Render-and-Compare allows for precise CAD model alignments. However, traditionally it is very slow and requires a good initialisation. It is slow because

1. it requires to render full objects.
2. it then requires to process fully-rendered images.
3. a similarity function between the image and the render is maximised via gradient descent which requires a large number of iterations (100s to 1000).

It requires a good initialisation because

4. maximising the similarity function may get stuck in local optima.

We address 1. and 2. by only sampling a set of sparse points and surface normals from the CAD model to be rendered and then processing only those sparse inputs as opposed to a full image. We address 3. and 4. by using a network to directly predict pose updates rather than a similarity function which reduces the number of iterations needed to just 3 and simultaneously makes the network robust to object initialisations.

The input to the pose prediction network comes from three different sources: the 2D image, the 3D CAD model and extra information.

2D Image Information: We sample a set of pixels in the image for which we use their RGB values as well as the estimated depth and surface normals as input to the network. This information is stacked channelwise and we additionally stack the pixel coordinates (u,v) as well as a token tau to inform the network where this information is coming from in the image.

3D CAD Model Information: We sample a set of points (between 100 and 1000) and corresponding surface normals from the CAD model and use the current CAD model pose to reproject them into the image plane. Similar to the 2D image we stack all available information and pixel coordinate as well as a different token tau to inform the network that this information comes from the CAD model.

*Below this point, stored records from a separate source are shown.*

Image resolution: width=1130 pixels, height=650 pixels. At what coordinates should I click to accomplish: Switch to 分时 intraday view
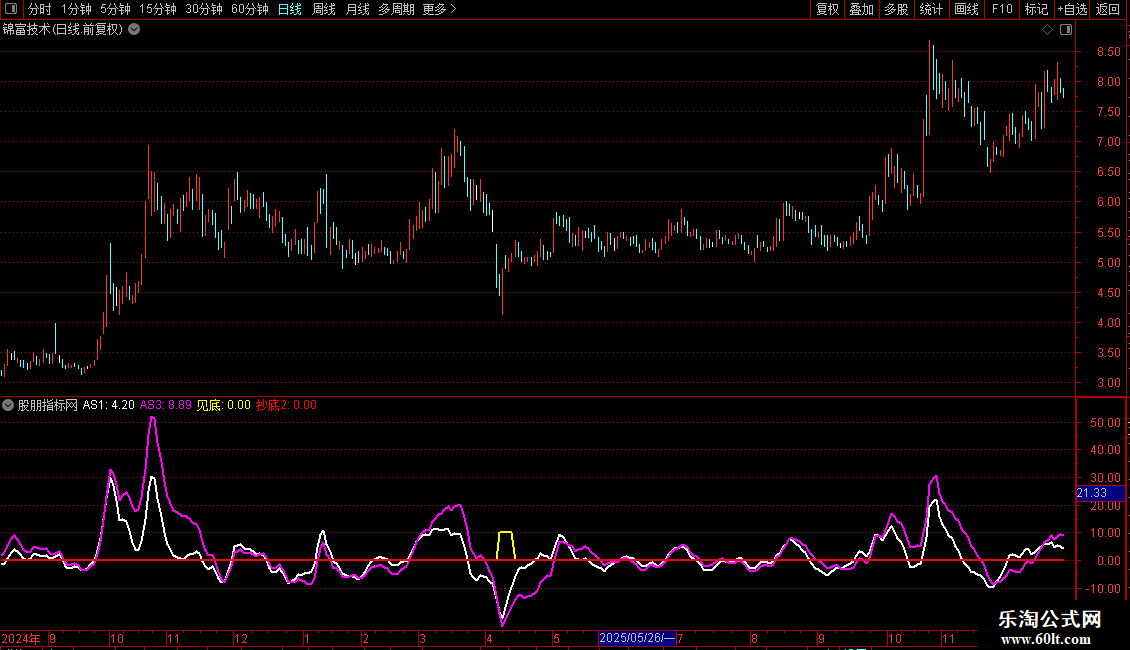(x=40, y=10)
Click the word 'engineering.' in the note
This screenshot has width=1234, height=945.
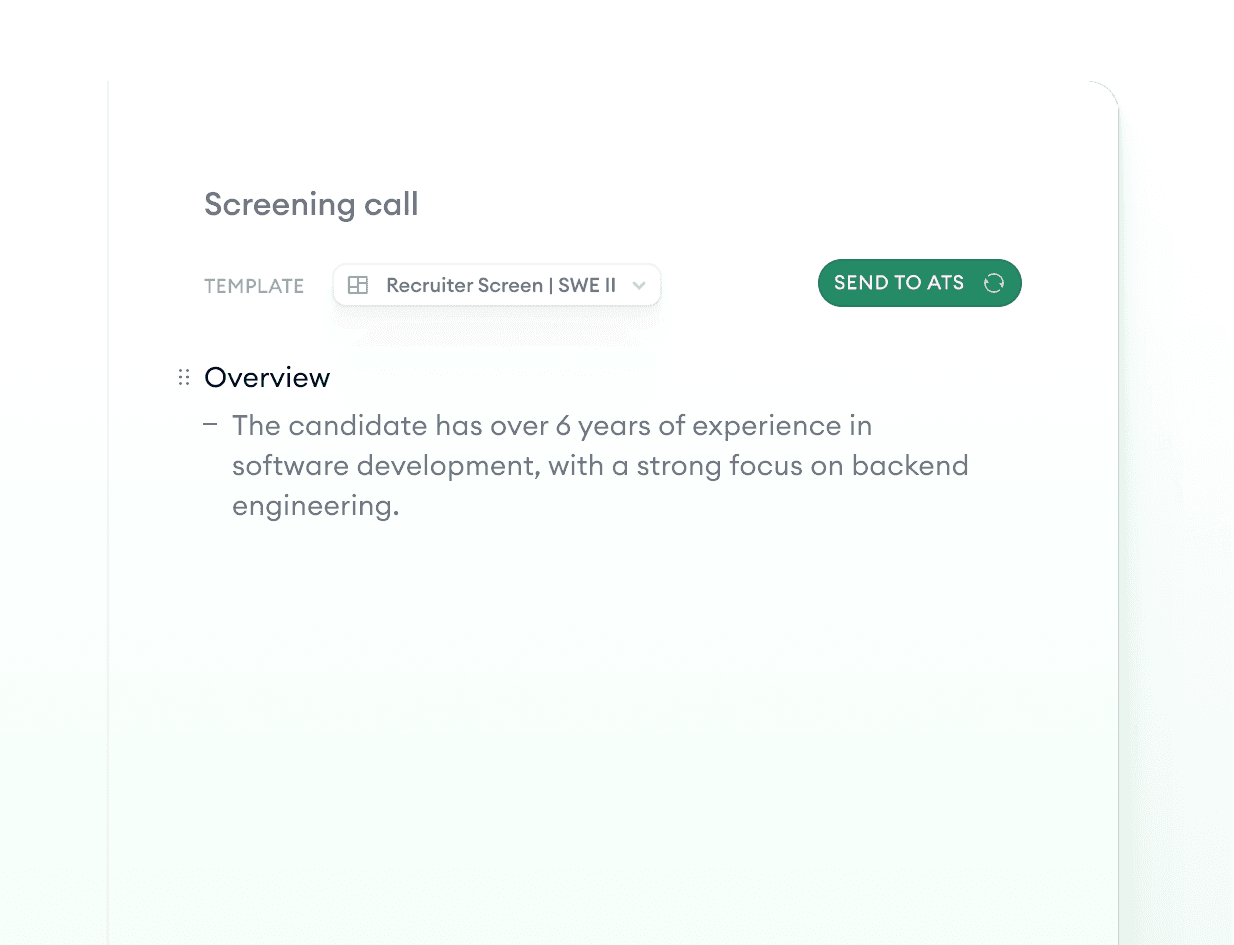[316, 506]
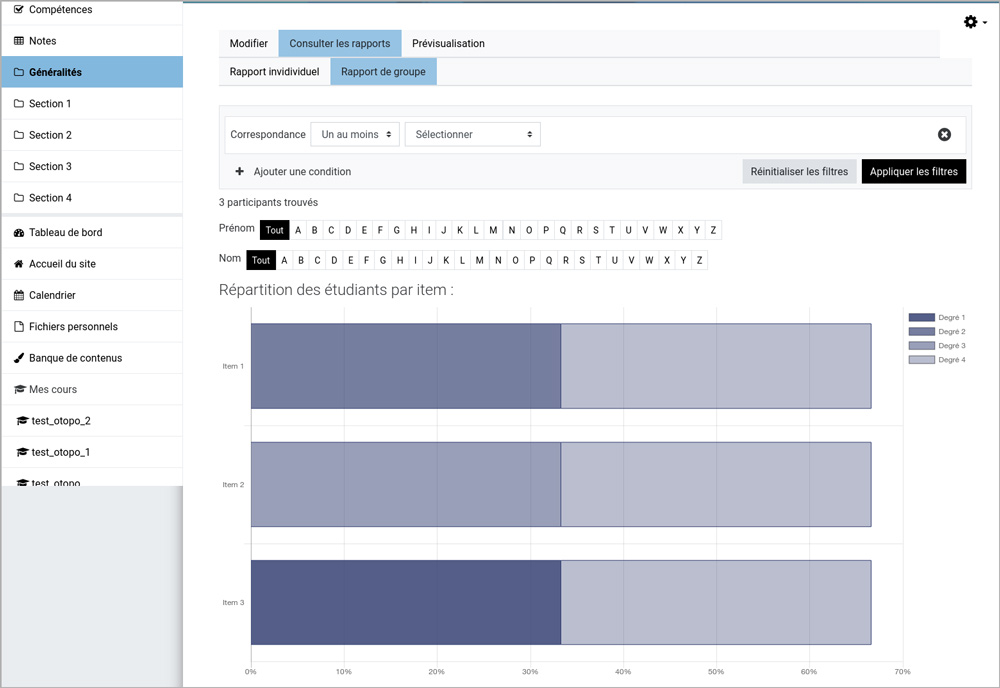Viewport: 1000px width, 688px height.
Task: Click Appliquer les filtres button
Action: (913, 172)
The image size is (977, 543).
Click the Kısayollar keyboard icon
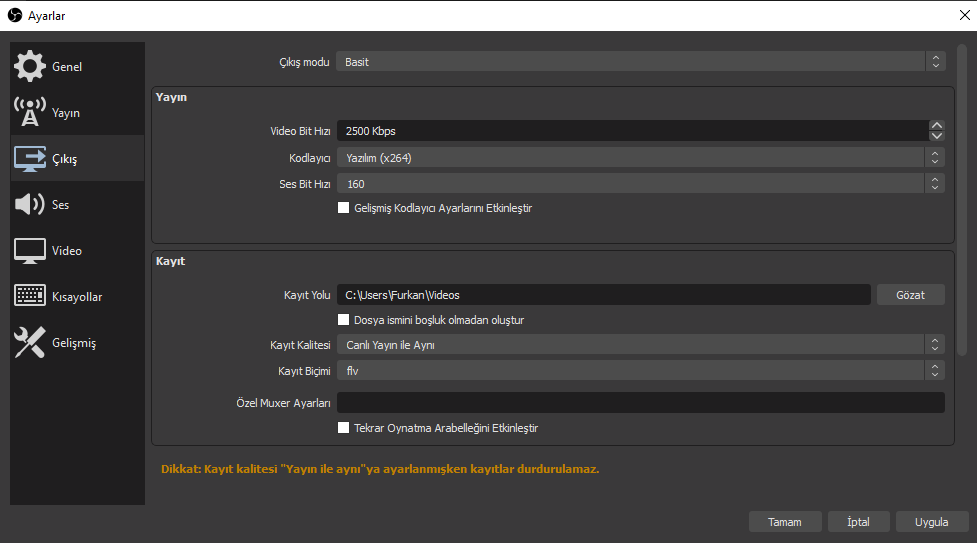click(x=29, y=296)
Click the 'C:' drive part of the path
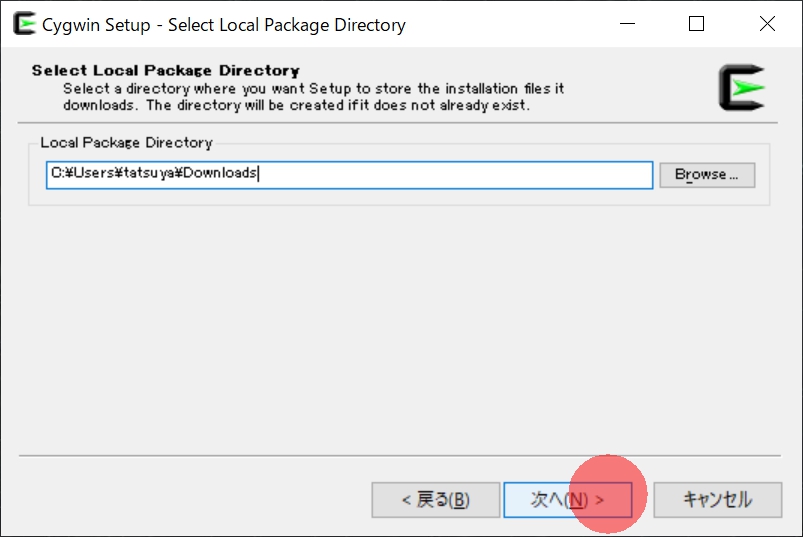The image size is (803, 537). click(x=57, y=173)
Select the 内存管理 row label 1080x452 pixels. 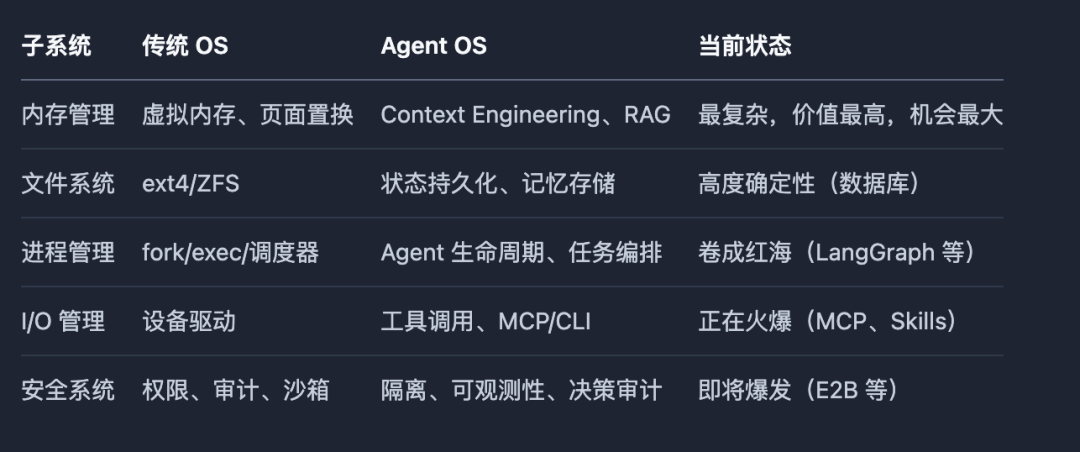point(68,114)
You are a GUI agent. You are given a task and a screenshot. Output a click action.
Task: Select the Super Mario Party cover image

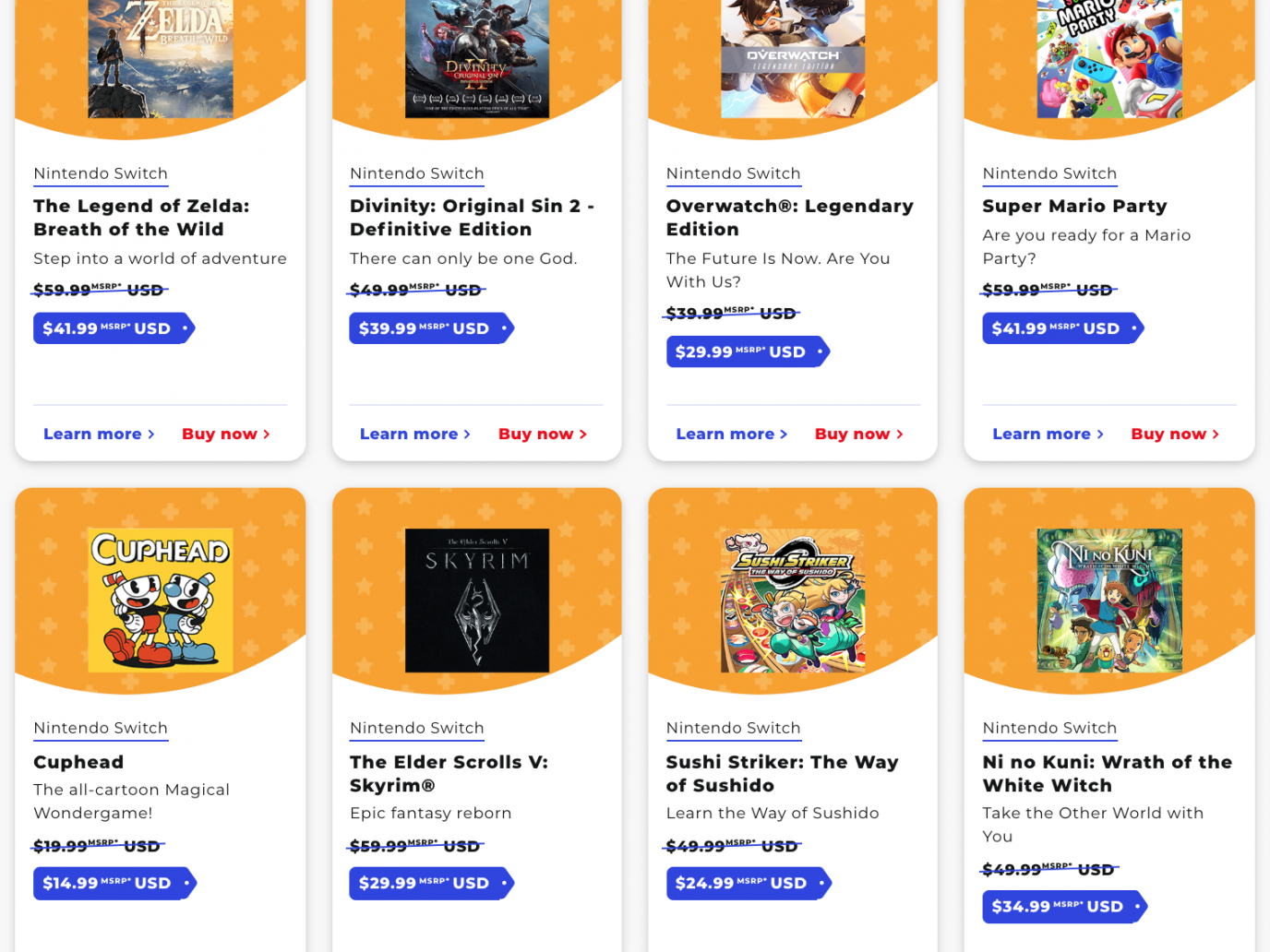click(x=1109, y=57)
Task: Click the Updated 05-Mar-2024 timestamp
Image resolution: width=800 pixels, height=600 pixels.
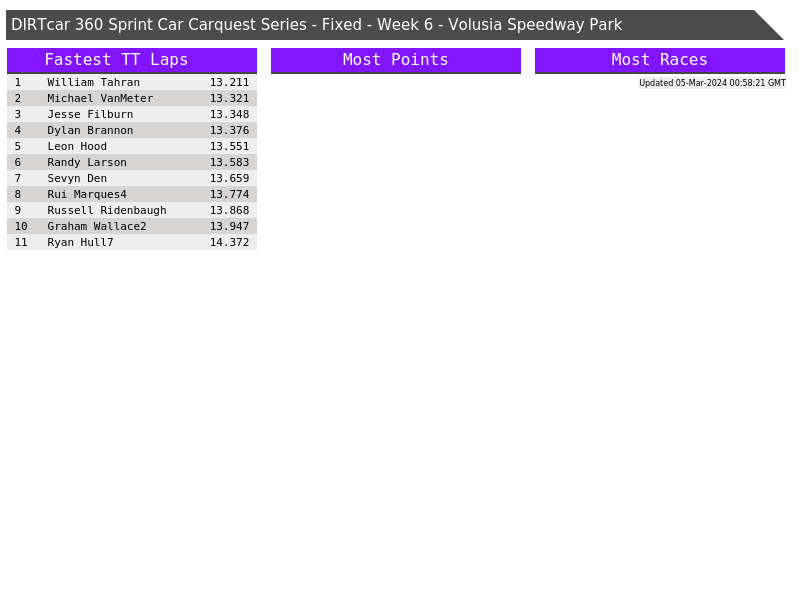Action: (712, 83)
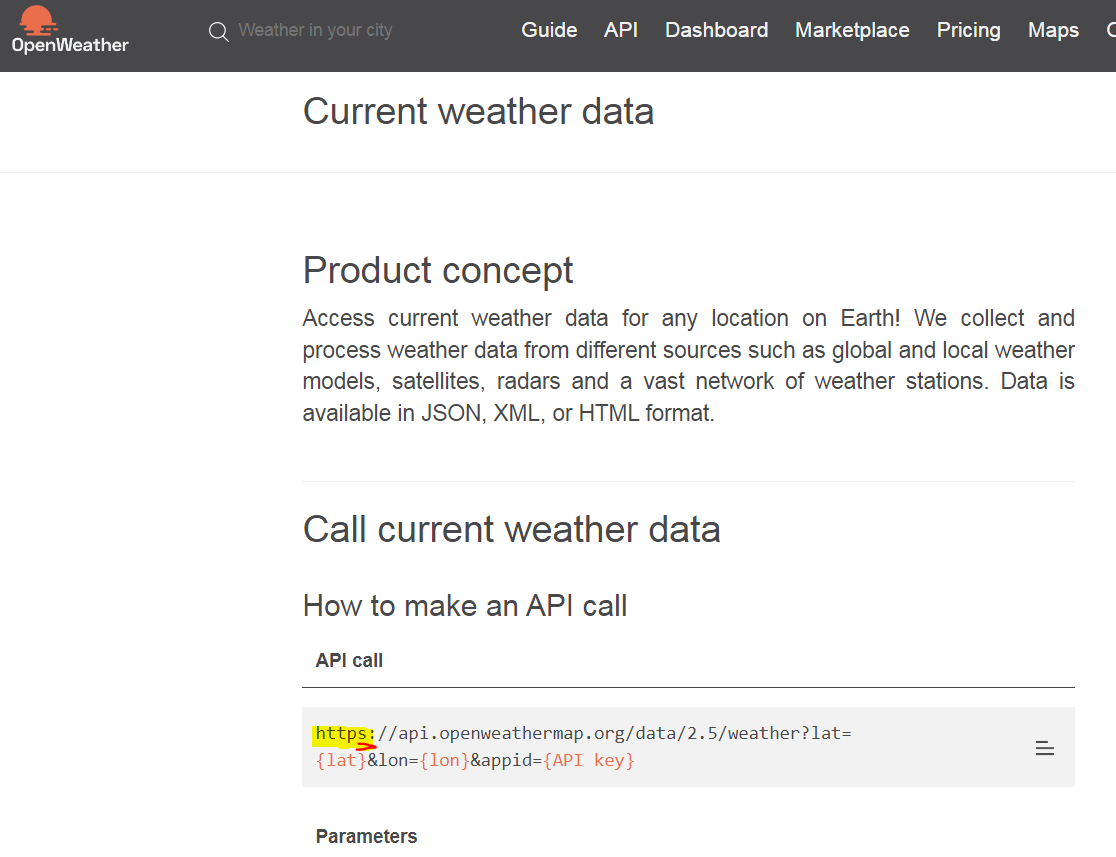Screen dimensions: 1116x857
Task: Open the code block menu icon
Action: tap(1044, 748)
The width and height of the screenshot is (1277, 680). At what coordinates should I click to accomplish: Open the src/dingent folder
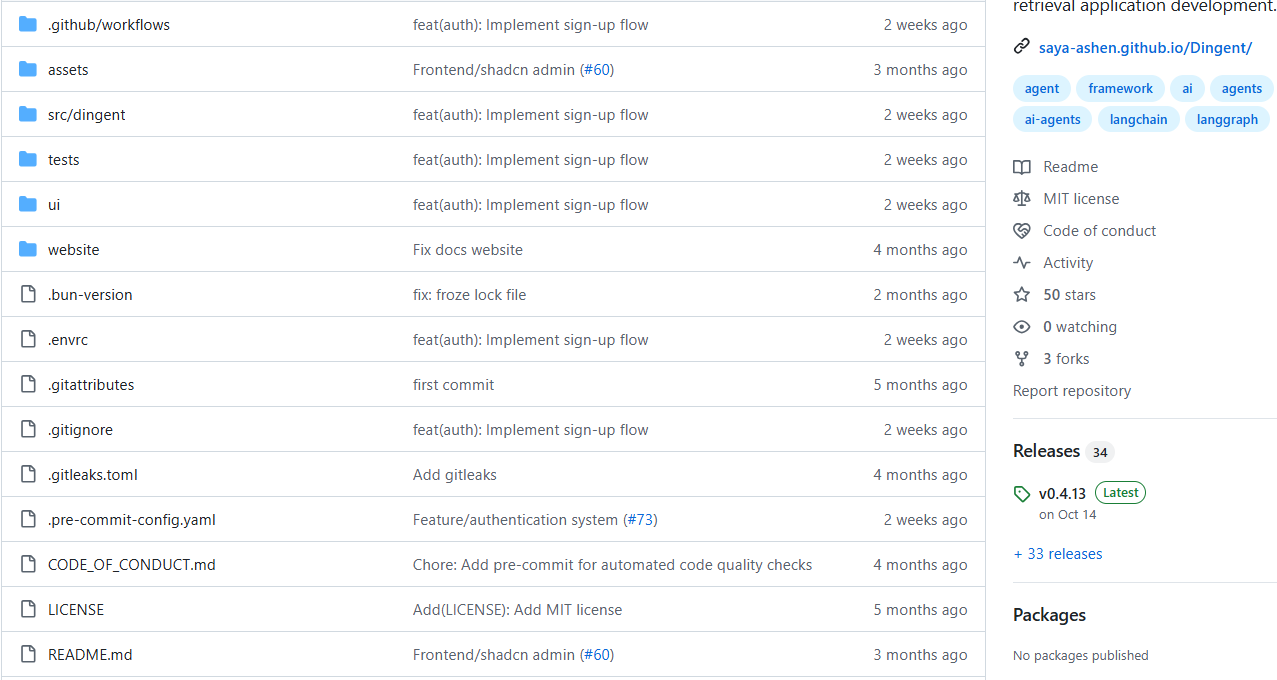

Extra Information: Additionally we explicitly provide the predicted bounding box, the current CAD model pose and ID in the database as input to the netowrk.

This combined information is the input to the pose update prediction network which predicts refinements Delta Q, Delta T and Delta S which update the rotation, translation and scale of the CAD model (In the figure above c is a classification score indicating how likely the current rotation is to be within 45° of the correct rotation. This is used to choose from what rotation to initialise the pose.). We use the Perceiver architecture whose cross-attention allows it to efficiently process large inputs.

We train and evaluate SPARC on the ScanNet dataset. Comparing visually to the previous state-of-the-art ROCA we find that SPARC produces more accurate alignments. These mostly result from better translation and scale predictions.

Quantitatively we find that SPARC outperforms all competitors for both the class average as well as the instance average by a large margin.